### WORK REQUIRED
Give back, exactly and with nothing else, the lines running from the one that contains "Given: Click the signing account avatar icon" to the end of the entries below; do not include pictures.

### Screenshot grounding data
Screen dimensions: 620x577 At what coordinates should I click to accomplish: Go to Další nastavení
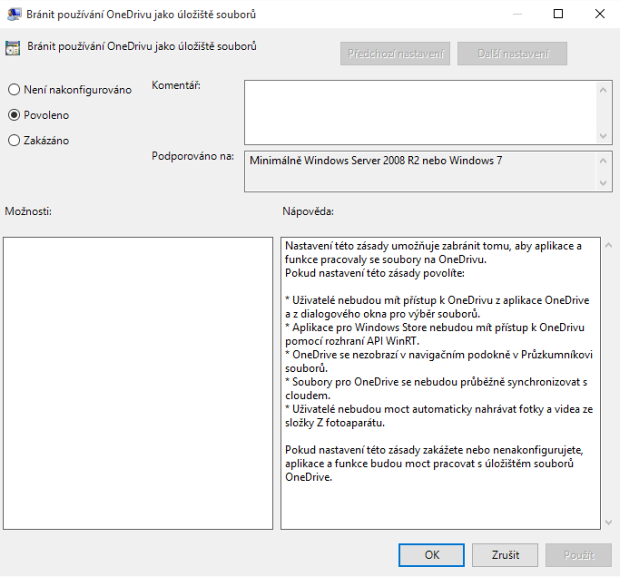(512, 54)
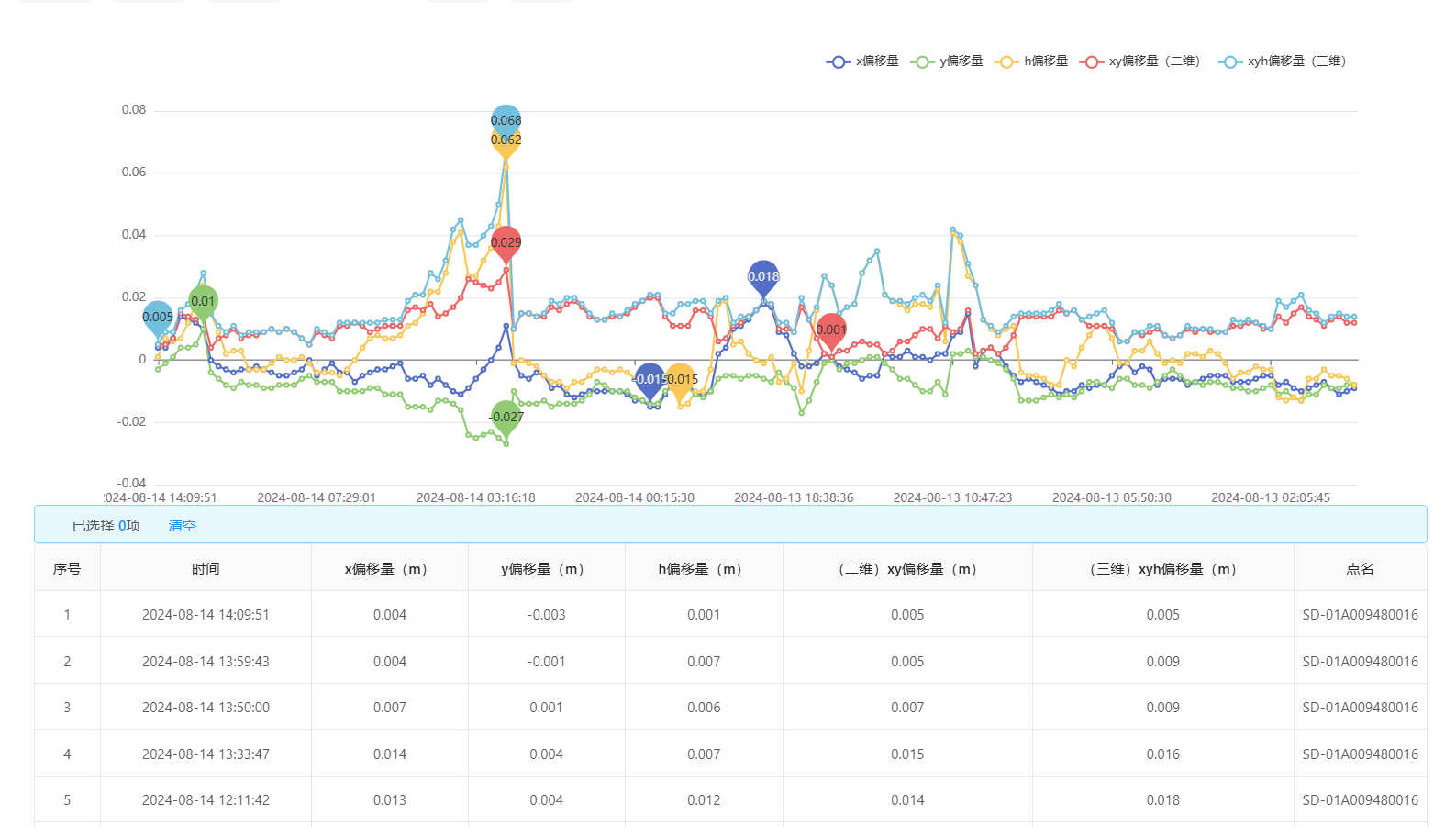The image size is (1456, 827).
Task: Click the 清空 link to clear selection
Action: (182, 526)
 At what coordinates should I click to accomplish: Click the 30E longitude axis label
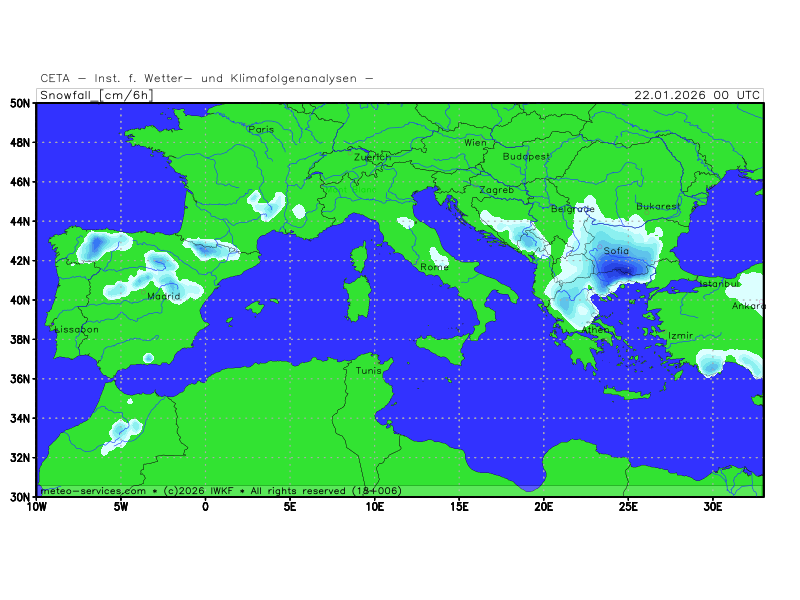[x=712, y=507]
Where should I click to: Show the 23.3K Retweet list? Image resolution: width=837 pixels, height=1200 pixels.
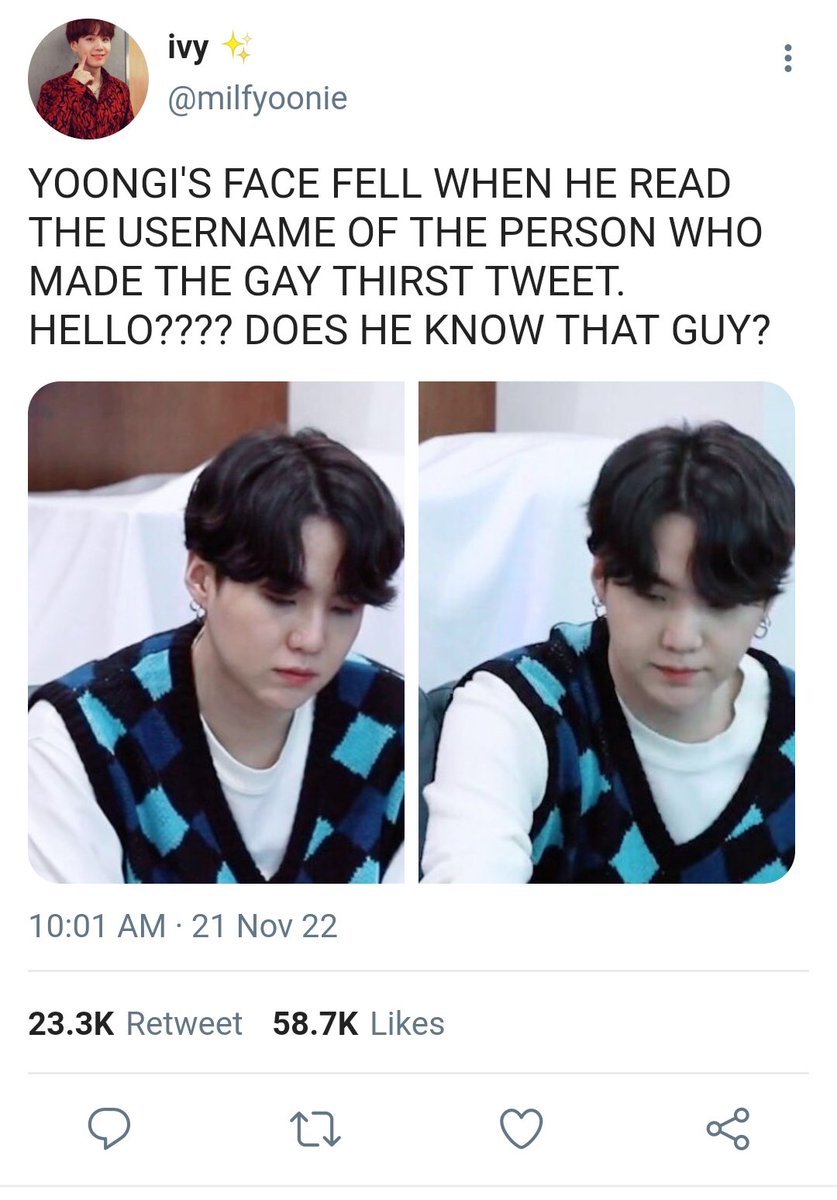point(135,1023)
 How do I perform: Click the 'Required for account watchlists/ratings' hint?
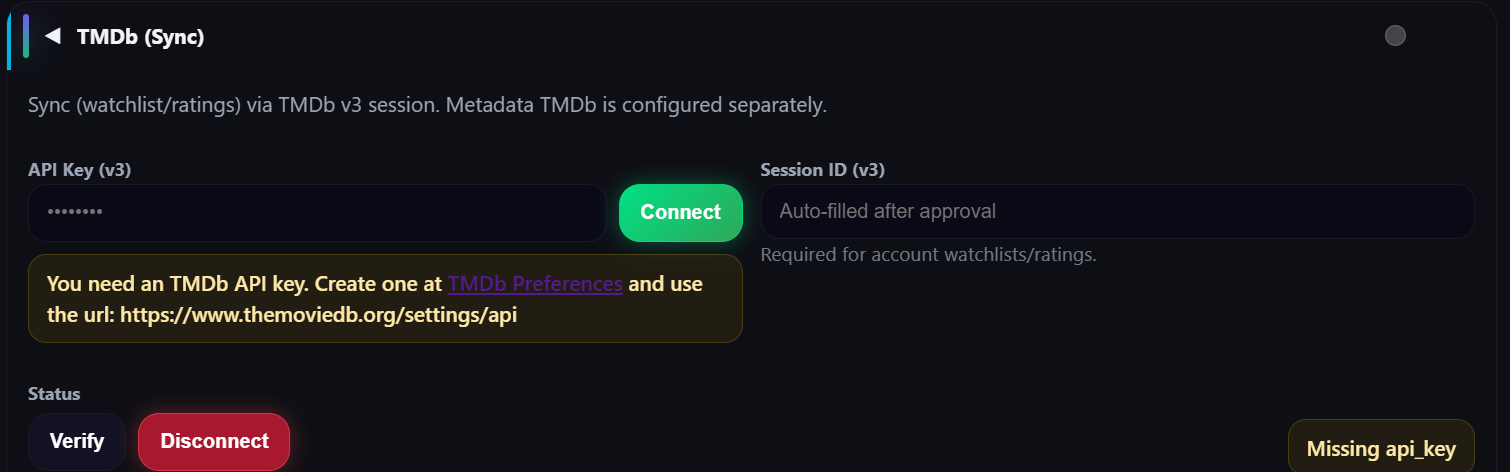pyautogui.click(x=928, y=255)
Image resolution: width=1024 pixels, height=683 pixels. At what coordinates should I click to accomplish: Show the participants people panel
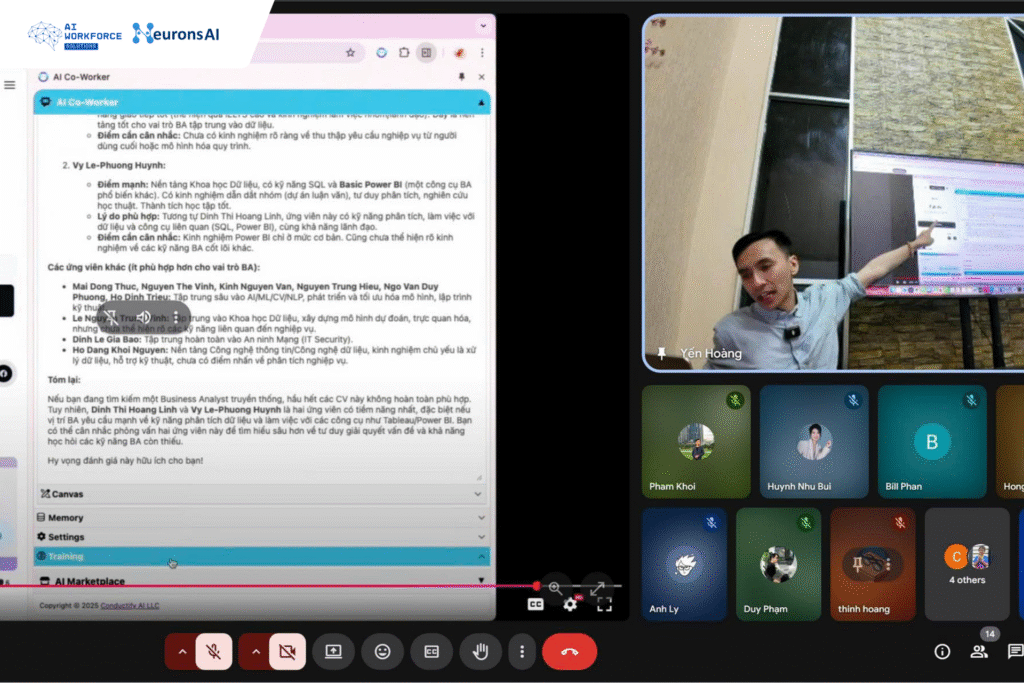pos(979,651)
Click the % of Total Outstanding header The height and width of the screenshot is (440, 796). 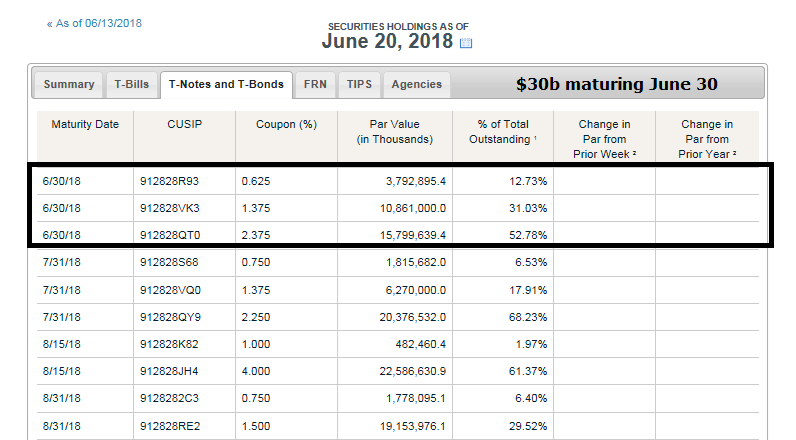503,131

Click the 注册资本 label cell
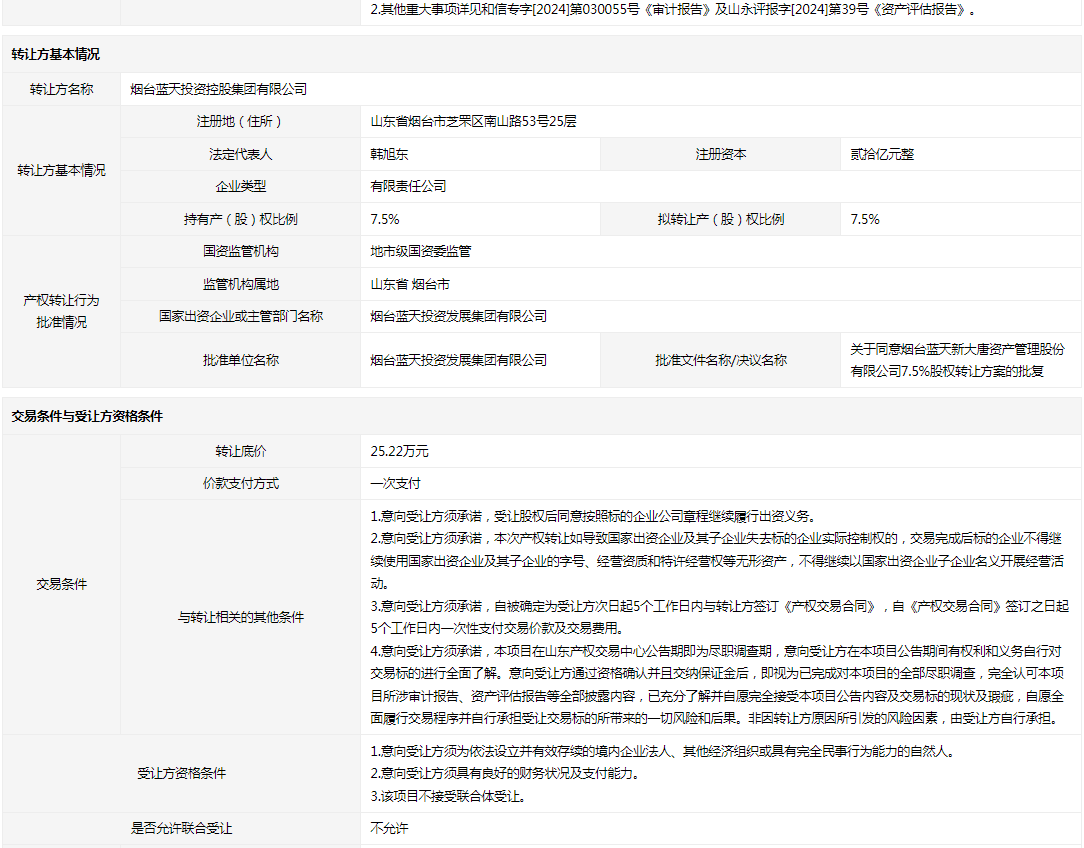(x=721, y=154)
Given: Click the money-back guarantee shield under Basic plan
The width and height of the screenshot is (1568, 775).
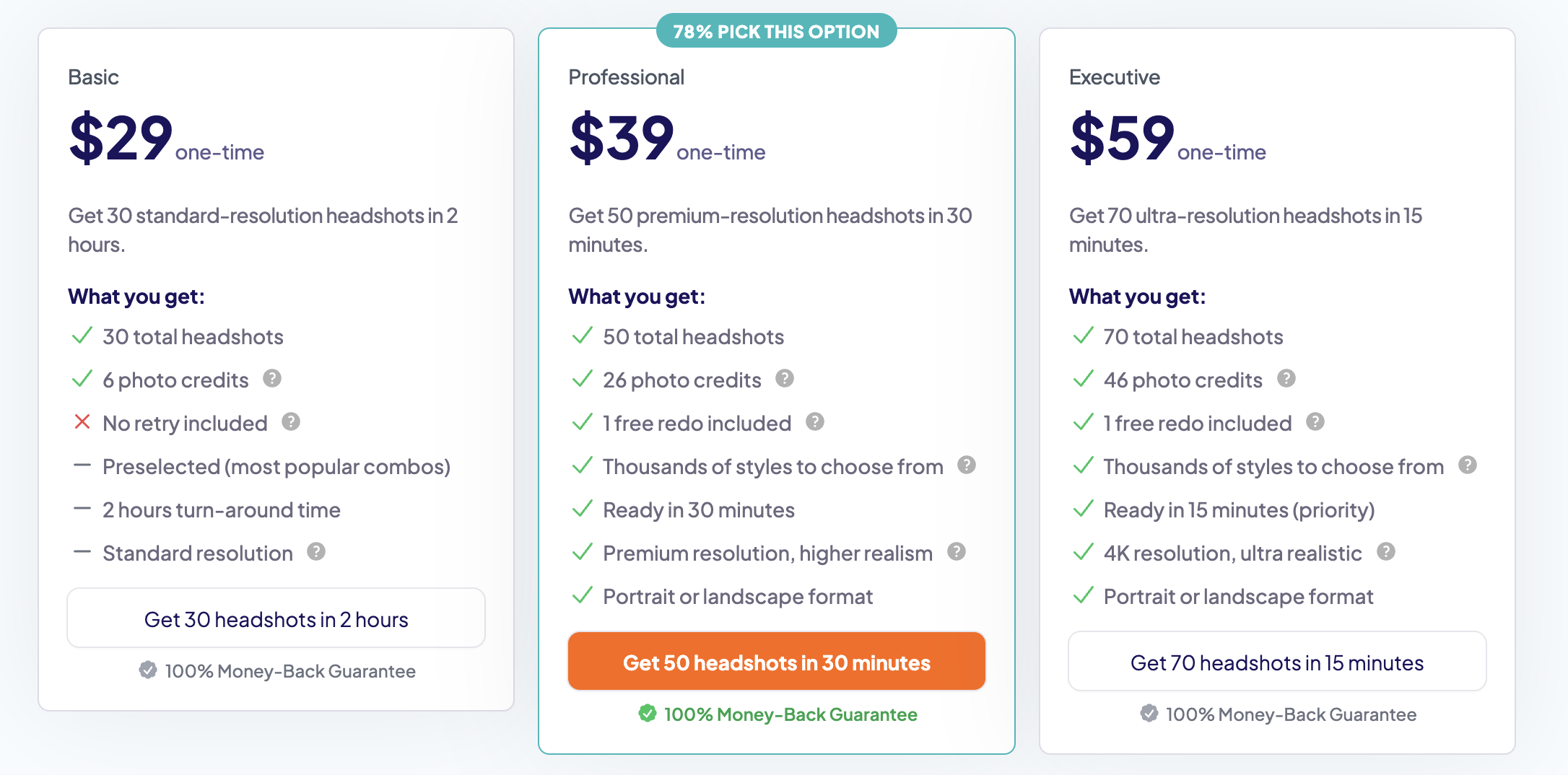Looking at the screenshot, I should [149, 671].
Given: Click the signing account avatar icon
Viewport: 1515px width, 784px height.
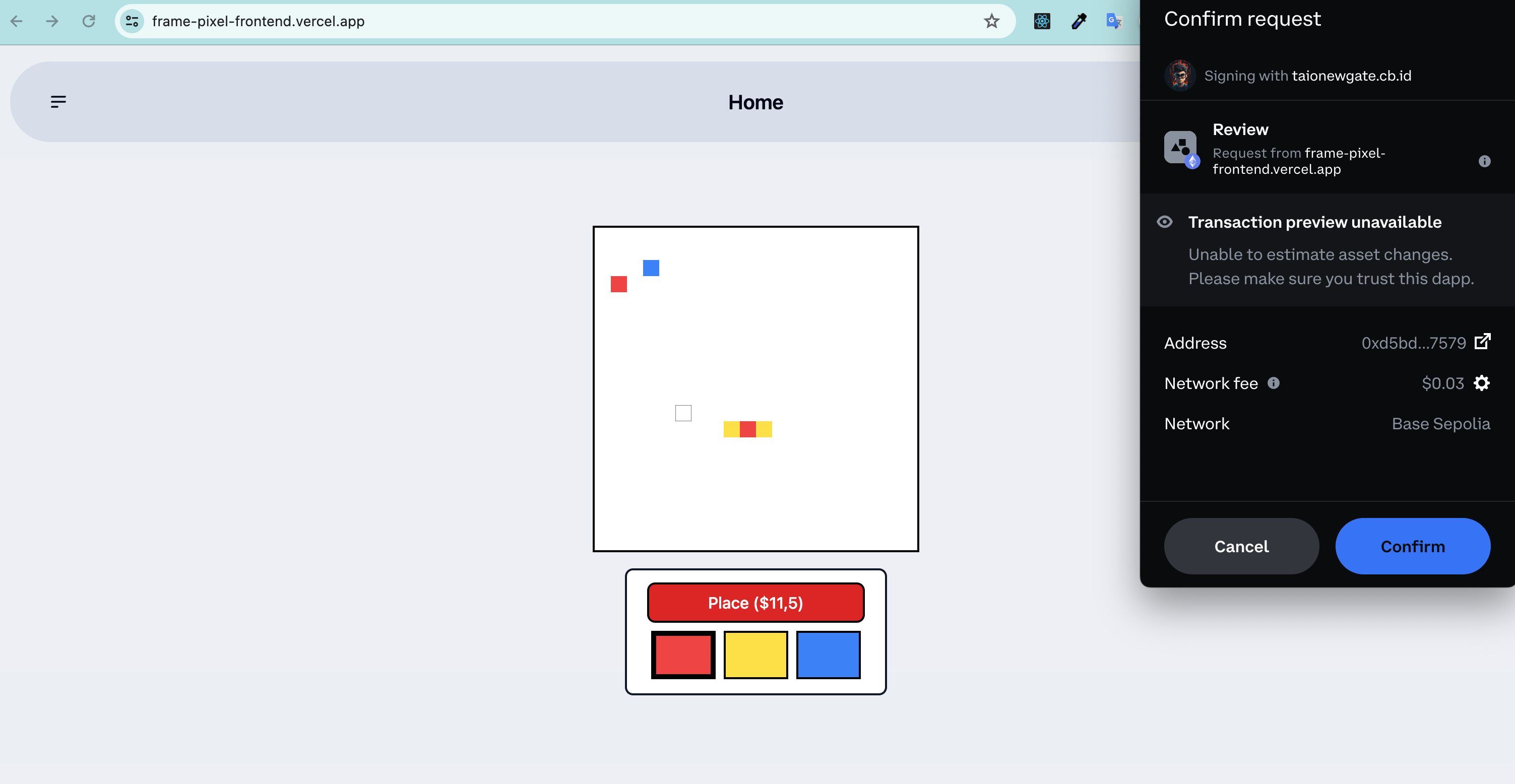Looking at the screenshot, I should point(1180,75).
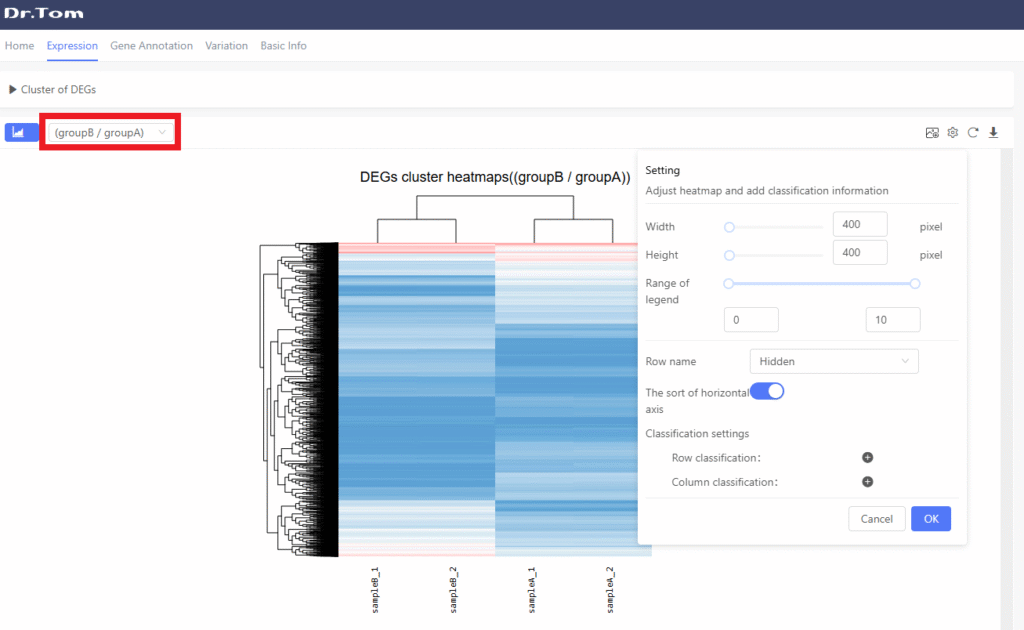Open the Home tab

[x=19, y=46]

### EXERCISE RESULT
Given: Click the signing account avatar icon
Viewport: 1515px width, 784px height.
Looking at the screenshot, I should point(1180,75).
Open the Home tab

[x=19, y=46]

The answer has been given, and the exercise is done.